Early in 2009 a New Forces action plan, developed in cooperation with the UN Security Council Working Group on Children and Armed Conflict, to combat sexual violence committed by its troops and in its region showed some promise. However, the New Forces failed to implement it. The Ivorian government, for its part, failed to adopt a similar national action plan to combat sexual violence in government-held areas, despite pressure from the UN and other actors.
The Ivorian government only recently acknowledged the longstanding problem of child labor in its cocoa industry and has slowly begun implementing, often in partnership with nongovernmental organizations, programs to help children return to school. Few are currently benefiting from these programs, however, and many children continue to perform child labor, including the worst forms of child labor, in violation of Côte d'Ivoire's commitments under international law.
Accountability for Past Abuses
Although they were handed to the UN secretary-general in November 2004, the UN Security Council has still not made public the findings of the UN Commission of Inquiry into serious violations of human rights and international humanitarian law in Côte d'Ivoire since September 2002. In 2003 the Ivorian government accepted the jurisdiction of the International Criminal Court over serious crimes. While ICC officials visited the country in July 2009 at the invitation of civil society, as in previous years the government was not forthcoming in helping the ICC mission assess the existence or prospects of genuine national efforts at seeking accountability for such crimes.
The National Human Rights Commission, which began work in July 2008, submitted its first annual report in June 2009, but its capacity to fully investigate and report on serious abuses was limited by inadequate funding and support from the government.
April marked the fifth anniversary of the disappearance of Guy-André Kieffer, a journalist of dual French-Canadian nationality who was researching alleged illicit practices involving Ivorian government officials and the cocoa industry. French investigations into Kieffer's disappearance have been consistently stymied by a lack of cooperation from high-level Ivorian authorities.
Key International Actors
Many of Côte d'Ivoire's key partners, including the UN, ECOWAS, and France, remained reluctant to publicly criticize the government for its human rights record or to push for those responsible for war crimes or political violence to be held accountable, but they increasingly expressed frustrations at the lack of political will within the government and rebel leadership to organize free and fair elections. In January 2009 the UN Security Council demanded that Ivorian leaders set a realistic timeline and, after numerous delays, threatened in September to impose targeted sanctions against individuals who obstructed election preparations.
The UN Operation in Côte d'Ivoire (UNOCI) remained engaged to monitor the human rights situation, focusing on child protection and sexual violence, along with 8,400 military and police personnel to assist with security in the run-up to elections.
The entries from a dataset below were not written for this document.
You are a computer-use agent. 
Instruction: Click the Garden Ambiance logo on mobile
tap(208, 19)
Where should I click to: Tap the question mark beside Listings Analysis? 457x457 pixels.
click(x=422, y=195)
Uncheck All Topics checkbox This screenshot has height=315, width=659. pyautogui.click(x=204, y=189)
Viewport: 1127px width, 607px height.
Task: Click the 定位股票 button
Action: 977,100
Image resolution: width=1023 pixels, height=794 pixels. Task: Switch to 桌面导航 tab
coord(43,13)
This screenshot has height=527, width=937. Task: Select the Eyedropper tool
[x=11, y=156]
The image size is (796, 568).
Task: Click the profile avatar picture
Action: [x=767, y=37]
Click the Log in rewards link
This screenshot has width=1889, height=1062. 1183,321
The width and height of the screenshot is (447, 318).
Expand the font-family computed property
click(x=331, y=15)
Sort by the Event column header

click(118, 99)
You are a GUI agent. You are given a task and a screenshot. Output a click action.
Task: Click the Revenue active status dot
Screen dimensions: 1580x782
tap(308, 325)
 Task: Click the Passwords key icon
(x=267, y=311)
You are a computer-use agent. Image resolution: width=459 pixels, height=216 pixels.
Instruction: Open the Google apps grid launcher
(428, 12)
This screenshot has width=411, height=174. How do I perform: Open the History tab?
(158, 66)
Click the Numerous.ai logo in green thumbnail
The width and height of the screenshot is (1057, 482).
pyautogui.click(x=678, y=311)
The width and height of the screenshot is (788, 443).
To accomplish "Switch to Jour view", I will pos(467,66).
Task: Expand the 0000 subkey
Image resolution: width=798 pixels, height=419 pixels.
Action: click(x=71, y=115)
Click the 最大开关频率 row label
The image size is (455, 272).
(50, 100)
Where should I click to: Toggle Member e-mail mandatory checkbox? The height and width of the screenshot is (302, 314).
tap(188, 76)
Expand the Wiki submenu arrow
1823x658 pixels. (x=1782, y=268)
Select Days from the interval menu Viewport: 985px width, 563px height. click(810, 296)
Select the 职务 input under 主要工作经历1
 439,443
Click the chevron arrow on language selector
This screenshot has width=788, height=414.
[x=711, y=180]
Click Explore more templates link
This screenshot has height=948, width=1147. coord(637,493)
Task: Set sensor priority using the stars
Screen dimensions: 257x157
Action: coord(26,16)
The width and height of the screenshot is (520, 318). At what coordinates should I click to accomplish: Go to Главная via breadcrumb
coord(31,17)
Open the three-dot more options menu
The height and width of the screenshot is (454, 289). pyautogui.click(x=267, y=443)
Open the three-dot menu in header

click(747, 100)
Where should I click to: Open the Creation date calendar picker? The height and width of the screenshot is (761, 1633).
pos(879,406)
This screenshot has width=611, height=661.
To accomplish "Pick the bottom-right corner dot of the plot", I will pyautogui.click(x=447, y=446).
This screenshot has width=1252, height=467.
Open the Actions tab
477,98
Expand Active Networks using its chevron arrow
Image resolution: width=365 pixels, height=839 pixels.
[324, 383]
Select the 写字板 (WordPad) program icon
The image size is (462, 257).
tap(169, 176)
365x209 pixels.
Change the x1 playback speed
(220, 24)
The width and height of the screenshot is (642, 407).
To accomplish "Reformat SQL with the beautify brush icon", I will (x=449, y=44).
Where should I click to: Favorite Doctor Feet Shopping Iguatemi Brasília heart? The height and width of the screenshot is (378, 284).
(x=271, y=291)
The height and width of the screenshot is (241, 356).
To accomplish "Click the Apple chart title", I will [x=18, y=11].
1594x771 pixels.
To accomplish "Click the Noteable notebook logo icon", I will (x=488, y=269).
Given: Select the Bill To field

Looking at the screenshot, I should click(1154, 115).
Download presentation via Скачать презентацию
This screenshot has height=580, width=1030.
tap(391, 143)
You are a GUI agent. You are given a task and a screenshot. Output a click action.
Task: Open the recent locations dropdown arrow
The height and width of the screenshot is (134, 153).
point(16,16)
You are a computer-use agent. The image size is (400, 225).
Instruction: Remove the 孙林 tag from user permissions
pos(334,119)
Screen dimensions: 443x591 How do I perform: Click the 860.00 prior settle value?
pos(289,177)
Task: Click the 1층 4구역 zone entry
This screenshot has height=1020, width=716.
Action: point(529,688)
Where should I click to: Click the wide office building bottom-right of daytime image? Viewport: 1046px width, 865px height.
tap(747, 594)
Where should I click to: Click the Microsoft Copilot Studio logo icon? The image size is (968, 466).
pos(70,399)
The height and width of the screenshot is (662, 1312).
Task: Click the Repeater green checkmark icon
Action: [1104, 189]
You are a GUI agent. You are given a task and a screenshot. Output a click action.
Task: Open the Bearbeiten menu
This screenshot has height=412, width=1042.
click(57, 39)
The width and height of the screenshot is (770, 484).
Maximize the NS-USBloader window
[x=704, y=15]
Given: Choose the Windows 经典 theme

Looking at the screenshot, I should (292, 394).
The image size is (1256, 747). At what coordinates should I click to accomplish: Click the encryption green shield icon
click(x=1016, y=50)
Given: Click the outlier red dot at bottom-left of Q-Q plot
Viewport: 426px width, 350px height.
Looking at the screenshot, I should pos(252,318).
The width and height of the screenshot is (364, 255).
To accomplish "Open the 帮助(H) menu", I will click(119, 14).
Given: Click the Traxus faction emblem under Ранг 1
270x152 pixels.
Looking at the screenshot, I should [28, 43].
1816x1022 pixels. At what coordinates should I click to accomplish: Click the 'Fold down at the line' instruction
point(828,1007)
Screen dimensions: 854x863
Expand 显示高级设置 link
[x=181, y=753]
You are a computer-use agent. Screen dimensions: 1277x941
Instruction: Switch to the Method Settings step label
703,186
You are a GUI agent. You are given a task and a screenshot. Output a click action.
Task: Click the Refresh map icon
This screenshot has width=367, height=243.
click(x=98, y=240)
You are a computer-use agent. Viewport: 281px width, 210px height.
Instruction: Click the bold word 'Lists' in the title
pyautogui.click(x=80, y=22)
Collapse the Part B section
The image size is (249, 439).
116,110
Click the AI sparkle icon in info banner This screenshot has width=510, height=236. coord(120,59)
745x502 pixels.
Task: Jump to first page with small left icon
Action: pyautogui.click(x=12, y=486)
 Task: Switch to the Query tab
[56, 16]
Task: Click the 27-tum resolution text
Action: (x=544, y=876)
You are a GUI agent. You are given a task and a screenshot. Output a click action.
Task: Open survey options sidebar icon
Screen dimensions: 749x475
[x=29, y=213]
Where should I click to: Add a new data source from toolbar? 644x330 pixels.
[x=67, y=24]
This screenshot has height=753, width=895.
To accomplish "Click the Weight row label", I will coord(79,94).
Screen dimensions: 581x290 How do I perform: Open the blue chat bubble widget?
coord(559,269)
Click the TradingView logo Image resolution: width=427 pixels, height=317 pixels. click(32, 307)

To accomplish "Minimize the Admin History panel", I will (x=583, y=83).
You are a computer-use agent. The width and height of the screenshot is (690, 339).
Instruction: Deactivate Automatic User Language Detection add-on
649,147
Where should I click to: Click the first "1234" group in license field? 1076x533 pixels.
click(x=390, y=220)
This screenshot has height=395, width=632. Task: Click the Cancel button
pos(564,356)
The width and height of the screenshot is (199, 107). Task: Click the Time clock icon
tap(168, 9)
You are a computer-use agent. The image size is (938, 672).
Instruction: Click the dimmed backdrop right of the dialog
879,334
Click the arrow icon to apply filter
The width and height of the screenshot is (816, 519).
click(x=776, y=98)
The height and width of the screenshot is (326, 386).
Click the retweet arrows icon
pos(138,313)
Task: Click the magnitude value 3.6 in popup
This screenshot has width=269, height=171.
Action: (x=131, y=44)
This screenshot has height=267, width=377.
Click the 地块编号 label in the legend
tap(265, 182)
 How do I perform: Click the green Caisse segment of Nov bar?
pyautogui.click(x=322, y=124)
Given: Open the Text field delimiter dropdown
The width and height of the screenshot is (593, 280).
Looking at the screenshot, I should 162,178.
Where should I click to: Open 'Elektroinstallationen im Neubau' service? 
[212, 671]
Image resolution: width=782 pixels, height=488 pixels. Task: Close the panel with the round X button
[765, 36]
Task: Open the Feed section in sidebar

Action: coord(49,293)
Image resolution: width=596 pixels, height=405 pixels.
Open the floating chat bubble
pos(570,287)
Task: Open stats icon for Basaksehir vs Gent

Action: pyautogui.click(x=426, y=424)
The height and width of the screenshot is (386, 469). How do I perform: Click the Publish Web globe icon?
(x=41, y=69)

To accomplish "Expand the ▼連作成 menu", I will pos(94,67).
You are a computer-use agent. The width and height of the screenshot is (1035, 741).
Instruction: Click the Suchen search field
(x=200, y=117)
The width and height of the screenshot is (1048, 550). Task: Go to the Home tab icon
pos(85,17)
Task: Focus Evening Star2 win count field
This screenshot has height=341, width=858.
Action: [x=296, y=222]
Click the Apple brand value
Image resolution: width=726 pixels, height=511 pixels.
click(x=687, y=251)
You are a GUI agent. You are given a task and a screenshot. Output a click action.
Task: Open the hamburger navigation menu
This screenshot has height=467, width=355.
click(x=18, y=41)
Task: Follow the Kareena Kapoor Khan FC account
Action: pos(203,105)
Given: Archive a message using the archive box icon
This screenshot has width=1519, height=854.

France continued its drawdown of troops in Côte d'Ivoire that support UNOCI, reducing its total to 900 by the end of the year from a high of more than 4,000 in 2006.
The Security Council extended through October 31, 2010, a sanctions regime that included an arms embargo and a ban on the importation of Ivorian diamonds, as well as a travel ban and assets freeze on three individuals-two of whom were implicated in attacks against UN personnel in 2006.
The UN Human Rights Council reviewed Côte d'Ivoire under its Universal Periodic Review mechanism in December 2009.